1. Field of the Invention
This invention relates to a safety valve for use in the production of oil and gas. It especially relates to a safety valve set in a tubing string of a well drilled in an offshore or water-covered area. In such situations the safety valve is usually set in the tubing string below the mudline. Then, if the tubing string is broken by any means such as a ship or barge which may be adrift in a storm, the subsea safety valve will shut off the flow of fluids through the tubing string and prevent a "runaway" well which would otherwise occur.
2. Prior Art
There are many subsurface safety valves which are commercially available and even many others that have been described in the patents and literature. Some of these valves are operated or controlled from the surface, normally by a long slender tube which supplies fluid under pressure to hold the valve in an open position. If the control fluid supply should be disrupted, the valve automatically closes. Another type downhole safety valve is that group which are self-contained, they usually depend upon a pressure drop through the valve as the actuating medium or force. If the pressure drop through the valve becomes excessive, the valve is forced to a closed position. The present invention belongs in the self-contained group but does not depend upon a pressure drop through the valve; in fact, an object of this invention is to maintain as low a pressure drop as possible.

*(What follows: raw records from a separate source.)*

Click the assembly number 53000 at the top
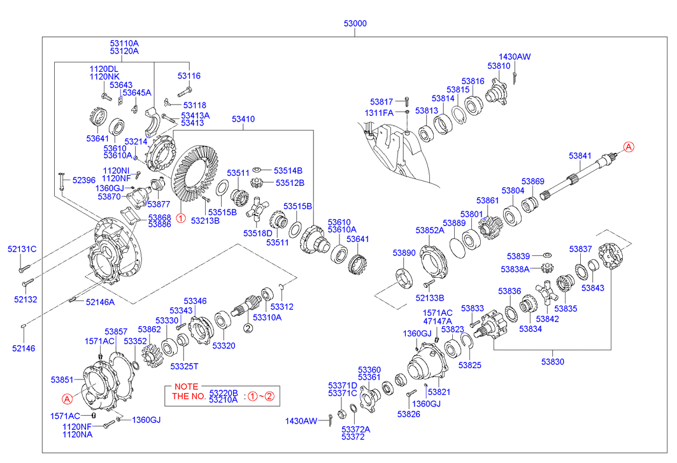(x=355, y=24)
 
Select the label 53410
(x=243, y=119)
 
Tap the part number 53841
(x=580, y=156)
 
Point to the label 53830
(x=552, y=362)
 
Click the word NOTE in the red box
(x=186, y=387)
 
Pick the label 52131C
(x=22, y=249)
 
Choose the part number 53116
(x=189, y=76)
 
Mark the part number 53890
(x=404, y=253)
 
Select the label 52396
(x=83, y=180)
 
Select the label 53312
(x=282, y=307)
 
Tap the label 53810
(x=499, y=66)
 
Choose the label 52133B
(x=430, y=297)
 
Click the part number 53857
(x=116, y=332)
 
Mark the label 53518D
(x=257, y=234)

Perhaps the closest prior art is U.S. Pat. No. 1,961,280, W. J. Crites et al., for "Method and Apparatus for Controlling Oil Wells," issued June 5, 1934. That patent is not, in a strict sense, a safety control valve but rather is a temperature-sensitive device at the bottom of a wellbore so that the well may be produced at a rate and/or in such a manner that the least amount of gas will be produced. In the device of that patent, an increase in temperature causes an increase in the flow of oil and gas and, likewise, a decrease in temperature causes a decrease in the flow of oil and gas. This is the opposite of what occurs in the present invention.